Nous nous dandinons sur nos montures en regardant défiler nos ombres biscornues. Nous avons les fesses en marmelade et la peau qui nous brûle autant que le gosier.
D’après mes calculs, nous avons dû parcourir le tiers de la distance qui nous sépare de l’émirat d’Aigou. Donc il nous faut arpenter les dunes pendant encore quatre à cinq jours sous ce soleil forcené. Pour comble de bonheur, il ne reste plus beaucoup de carburant liquide. Le Gravos, qui s’était muni de quelques bonnes bouteilles, les a bues, mine de rien dès le premier jour, ce qui l’a guéri du mal dromadairien, mais dès le deuxième, sa pépie le tenaillant, il s’est rabattu sur l’eau de nos outres. « Juste une petite lichette, histoire de m’arroser la glotte » prétendait-il chaque fois. Seulement une gorgée bérurienne ça n’est pas la gorgée de tout le monde. Un demi-litre à chaque lampée, c’est sa capacité buccale, à Béru. Avec de l’entraînement, il pourrait sûrement faire mieux.

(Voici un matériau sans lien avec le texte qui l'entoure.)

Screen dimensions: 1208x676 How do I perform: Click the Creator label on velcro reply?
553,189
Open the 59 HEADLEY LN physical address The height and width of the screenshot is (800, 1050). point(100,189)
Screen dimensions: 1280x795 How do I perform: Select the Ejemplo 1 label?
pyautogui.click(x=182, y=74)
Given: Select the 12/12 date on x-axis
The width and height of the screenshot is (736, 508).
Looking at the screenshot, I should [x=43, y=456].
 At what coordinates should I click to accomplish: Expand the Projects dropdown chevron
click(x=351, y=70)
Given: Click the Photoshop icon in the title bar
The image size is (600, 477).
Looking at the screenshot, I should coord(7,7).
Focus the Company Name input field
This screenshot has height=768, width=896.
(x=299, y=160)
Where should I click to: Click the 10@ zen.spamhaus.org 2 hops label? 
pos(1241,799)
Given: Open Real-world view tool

À l’aube du troisième jour, je déclare l’état d’urgence et je fais attacher les deux dernières outres de flotte sur ma bête afin de pouvoir mieux les contrôler. Le rationnement, ça n’a jamais créé une bonne ambiance dans la troupe. Chez les civils non plus, du reste. Aussi mes méharistes me font-ils grise mine.